Mr Matousek told me that it was quite a demanding task to find all Martinu's violin and piano pieces in the first place. Not all of them have become popular and there were some which had never been played before, which he only found by travelling from one archive to another. And how does pianist Petr Adamec feel as a fresh winner of the MIDEM award?

"I feel like I'm at home, because me and Bohuslav have been playing together regularly for nearly 40 years now. The conditions were not ideal: I was doing it while working full-time at the Academy of Music, where I teach piano. Bohuslav, too, was working hard on different projects. I think if it wasn't for the great advantage of having played together for so long, and understanding each other very quickly on each new composition, the result wouldn't have been so good."

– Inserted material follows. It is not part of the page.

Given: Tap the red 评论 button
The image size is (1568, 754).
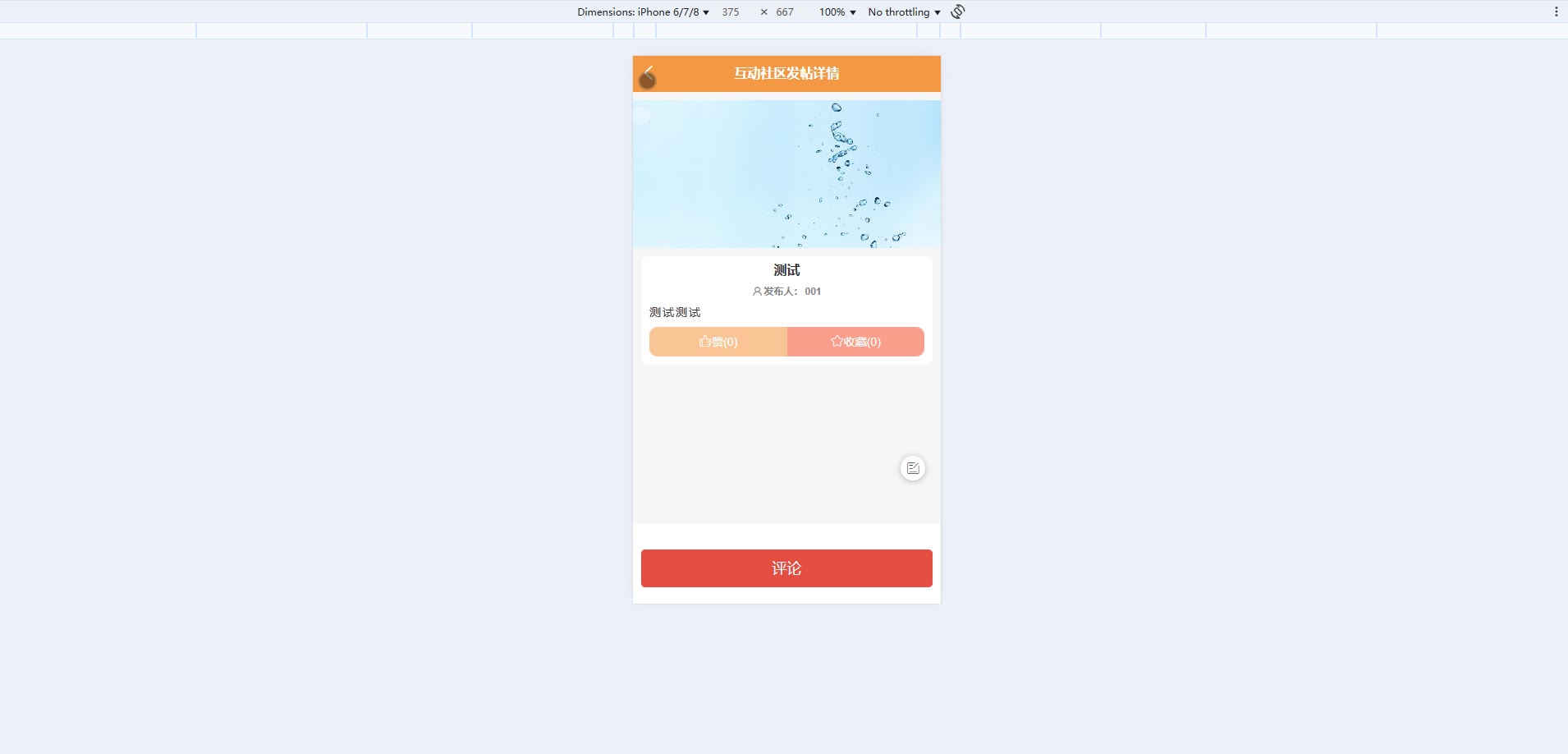Looking at the screenshot, I should pyautogui.click(x=786, y=568).
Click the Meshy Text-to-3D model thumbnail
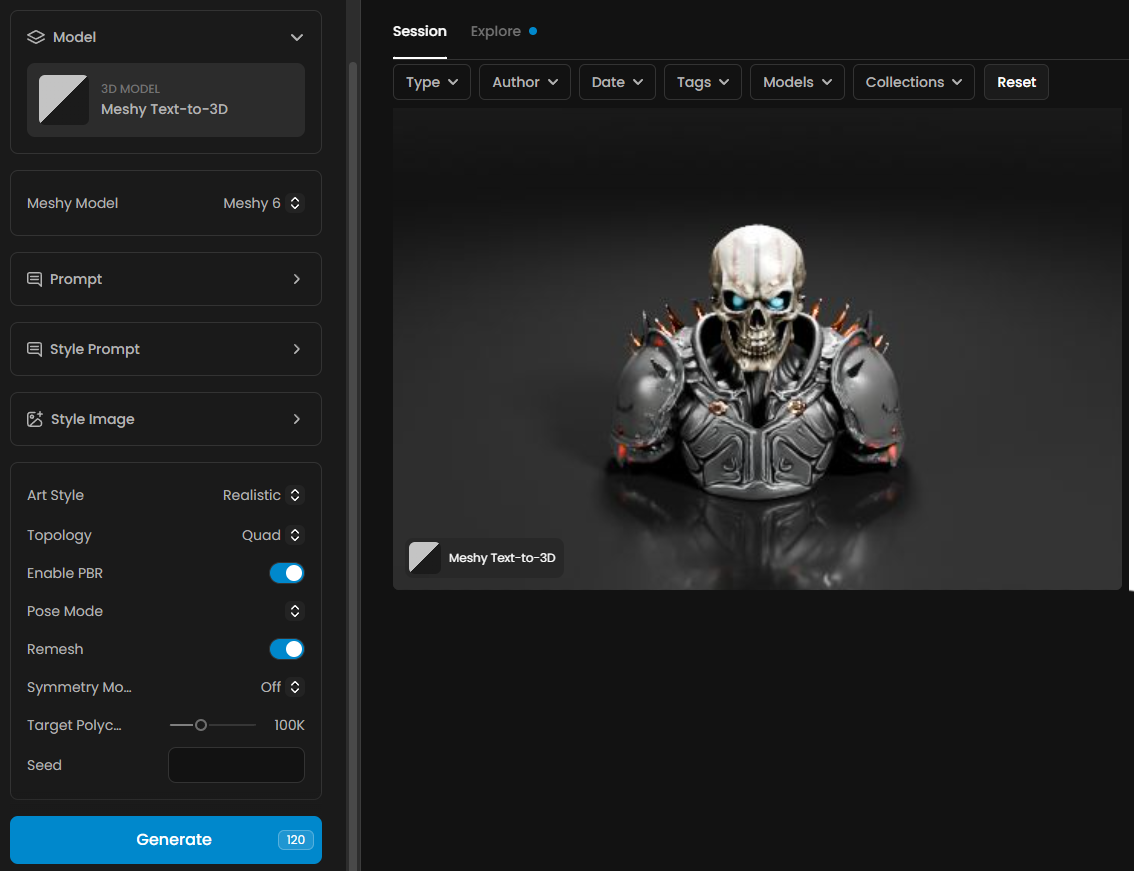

Mr Adamec went on to say that he had been quite sceptical in the beginning and that he had even tried to talk his colleague out of the project, mainly because he thought such a recording would not sell well. Mr Matousek on the other hand had been more optimistic:

"I made a similar recording - Martinu's string quartets - with the Stamic Quartet some time ago. It was released in Germany and won a prestigious European award. So this time I said to myself that if we manage to make a really good violin and piano recording, we could certainly hope to win a prize. But I definitely didn't count on winning such an important award."

The initial scepticism turned out to be groundless. The Martinu set, containing four CDs offering 250 minutes of music, is now a best-seller one on the Czech classical music market.